Equivalent metrics generate the same topology
Let $X$ be a set. Two metrics $d_1, d_2: X\times X\to\mathbb{R}$ are equivalent, if constants $\alpha,\beta > 0$ exist such that for all $x,y\in X$ holds:
$\alpha d_1(x,y)\leq d_2(x,y)\leq \beta d_1(x,y)$
Show that equivalent metrics generate the same topology
Proof:
Let $d_1, d_2: X\times X\to\mathbb{R}$ be metrics and $\tau_1, \tau_2$ the induced topolgies.
We have to show, that $\tau_1=\tau_2$.
- $\tau_1\subseteq\tau_2$.
Let $U\in\tau_1$ open. Then exists for every $x\in U$ a $\epsilon >0$ such that $B_{d_1}(x,\epsilon)\subseteq U$.
It is $B_{d_1}(x,\epsilon)=\{y\in X|d_1(x,y)<\epsilon\}$.
Since $d_1$ and $d_2$ are equivalent, there are constants $\alpha,\beta >0$ such that $\alpha d_1(x,y)\leq d_2(x,y)\leq \beta d_1(x,y)$. Take $\epsilon':=\beta^{-1}\epsilon >0$.
We get $d_2(x,y)\leq \beta d_1(x,y)<\beta\cdot \beta^{-1}\cdot\epsilon=\epsilon$.
Hence $U\in\tau_2\checkmark$.
The other inclusion $\tau_1\supseteq\tau_2$ works analogously.

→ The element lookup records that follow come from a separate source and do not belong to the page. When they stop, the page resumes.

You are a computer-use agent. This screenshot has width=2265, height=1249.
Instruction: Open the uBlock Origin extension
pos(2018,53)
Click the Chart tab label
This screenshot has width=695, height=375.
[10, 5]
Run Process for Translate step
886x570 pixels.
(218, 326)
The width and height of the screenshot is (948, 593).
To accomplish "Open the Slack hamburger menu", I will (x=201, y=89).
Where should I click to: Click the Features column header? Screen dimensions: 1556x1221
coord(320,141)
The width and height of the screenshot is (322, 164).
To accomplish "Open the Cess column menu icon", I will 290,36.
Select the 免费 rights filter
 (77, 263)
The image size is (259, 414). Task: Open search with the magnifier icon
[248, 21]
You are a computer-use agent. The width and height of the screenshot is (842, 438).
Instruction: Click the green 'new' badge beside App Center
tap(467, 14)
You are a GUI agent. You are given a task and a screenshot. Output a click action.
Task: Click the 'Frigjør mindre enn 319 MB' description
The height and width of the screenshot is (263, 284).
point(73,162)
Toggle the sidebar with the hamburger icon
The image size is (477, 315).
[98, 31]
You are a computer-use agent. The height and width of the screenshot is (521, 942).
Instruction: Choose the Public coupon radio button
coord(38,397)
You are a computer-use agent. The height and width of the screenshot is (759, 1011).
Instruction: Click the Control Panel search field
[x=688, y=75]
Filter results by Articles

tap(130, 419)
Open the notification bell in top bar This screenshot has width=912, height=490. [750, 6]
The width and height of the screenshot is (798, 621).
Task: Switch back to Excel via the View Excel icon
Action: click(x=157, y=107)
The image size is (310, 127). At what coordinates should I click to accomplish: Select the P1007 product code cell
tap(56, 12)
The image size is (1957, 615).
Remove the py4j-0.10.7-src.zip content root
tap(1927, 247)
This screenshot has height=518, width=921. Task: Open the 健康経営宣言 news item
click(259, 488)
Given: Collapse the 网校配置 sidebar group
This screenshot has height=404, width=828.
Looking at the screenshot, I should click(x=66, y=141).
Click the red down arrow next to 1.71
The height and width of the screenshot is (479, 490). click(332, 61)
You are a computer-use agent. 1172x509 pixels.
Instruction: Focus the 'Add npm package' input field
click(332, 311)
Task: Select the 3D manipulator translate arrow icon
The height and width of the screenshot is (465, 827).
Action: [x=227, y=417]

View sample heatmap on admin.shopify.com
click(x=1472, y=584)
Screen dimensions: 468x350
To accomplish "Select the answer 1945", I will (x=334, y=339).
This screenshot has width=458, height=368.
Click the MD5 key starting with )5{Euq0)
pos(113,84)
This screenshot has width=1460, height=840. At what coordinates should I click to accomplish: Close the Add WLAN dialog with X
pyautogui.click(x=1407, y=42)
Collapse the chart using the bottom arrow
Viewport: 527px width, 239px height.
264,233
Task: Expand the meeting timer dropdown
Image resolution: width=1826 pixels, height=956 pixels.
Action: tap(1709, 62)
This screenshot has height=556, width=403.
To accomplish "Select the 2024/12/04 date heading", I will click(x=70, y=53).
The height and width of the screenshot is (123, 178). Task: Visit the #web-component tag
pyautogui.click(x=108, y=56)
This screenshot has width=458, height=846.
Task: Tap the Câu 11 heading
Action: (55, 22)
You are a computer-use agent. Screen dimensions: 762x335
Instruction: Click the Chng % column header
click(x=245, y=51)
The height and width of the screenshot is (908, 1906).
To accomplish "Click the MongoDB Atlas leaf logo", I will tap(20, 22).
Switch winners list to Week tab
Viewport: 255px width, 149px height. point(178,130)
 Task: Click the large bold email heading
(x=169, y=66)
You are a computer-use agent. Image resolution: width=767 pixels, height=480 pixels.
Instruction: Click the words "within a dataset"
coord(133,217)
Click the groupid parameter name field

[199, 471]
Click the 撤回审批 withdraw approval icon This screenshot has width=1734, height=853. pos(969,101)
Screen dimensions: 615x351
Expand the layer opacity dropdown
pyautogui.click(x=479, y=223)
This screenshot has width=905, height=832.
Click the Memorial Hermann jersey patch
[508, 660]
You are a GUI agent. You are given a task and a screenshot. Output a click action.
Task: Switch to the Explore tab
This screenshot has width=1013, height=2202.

Is this proof correct? Thanks in advance.
Solution 1:
Why does $d_2(x,y) < \varepsilon$ imply $U \in \tau_2$? This does not follow, you're leaving out parts of the argument, and going the wrong way with inequalities:
So at the start you know that we have $\alpha, \beta>0$ such that for all $x,y$ we have $$\alpha d_1(x,y) \le d_2(x,y) \le \beta d_1(x,y)$$
It's OK to start with $U \in \tau_1$. We want to show $U \in \tau_2$, so let $x \in U$. As $U \in \tau_1$ there exists an $\varepsilon > 0$ such that $B_{d_1}(x,\varepsilon) \subseteq U$. Then I claim that
$$B_{d_2}(x,\alpha \varepsilon) \subseteq B_{d_1}(x,\varepsilon)$$
Suppose $y \in B_{d_2}(x,\alpha\varepsilon)$, then $d_2(x,y) < \alpha\varepsilon$ and so $d_1(x,y) \le \frac{1}{\alpha} d_2(x,y) < \frac{1}{\alpha}\alpha\varepsilon = \varepsilon$ and so $y \in B_{d_1}(x,\varepsilon)$. Then as $B_{d_1}(x,\varepsilon) \subseteq U$ we see that also $B_{d_2}(x,\varepsilon\alpha) \subseteq U$ and thus $x$ is an interior point of $U$ wrt $d_2$. As $x \in U$ was arbitrary, $U \in \tau_2$ and so $\tau_1 \subseteq \tau_2$. As an exercise, I'd suggest to do the reverse inclusion in the same detail as I did above, not be lazy and say "it's analogous".
Solution 2:
For completeness I also wish to add the other inclusion on this same page.
Just as above we have the same $\alpha, \beta>0$ such that for all $x,y \in X$ we have $$\alpha d_1(x,y) \le d_2(x,y) \le \beta d_1(x,y)$$
Let $U \in \tau_2$. We will show $U \in \tau_1$. We take $x \in U$. As $U \in \tau_2$ there exists an $\varepsilon > 0$ such that $B_{d_2}(x,\varepsilon) \subseteq U$. Then I claim that: $$B_{d_1}(x,\varepsilon / \beta) \subseteq B_{d_2}(x,\varepsilon)$$
Suppose $y \in B_{d_1}(x,\varepsilon/\beta)$, then $d_1(x,y) < \varepsilon/\beta$ and so by the equivalence of metrics we have $d_2(x,y) \le \beta d_1(x,y) < \beta \cdot\varepsilon/\beta = \varepsilon$ and so $y \in B_{d_2}(x,\varepsilon)$. We see that $B_{d_1}(x,\varepsilon / \beta) \subseteq B_{d_2}(x,\varepsilon) \subseteq U$.
We deduce that $x$ is an interior point of $U$ with respect to $d_1$. As $x \in U$ was arbitrary, $U \in \tau_1$ and so $\tau_2 \subseteq \tau_1$.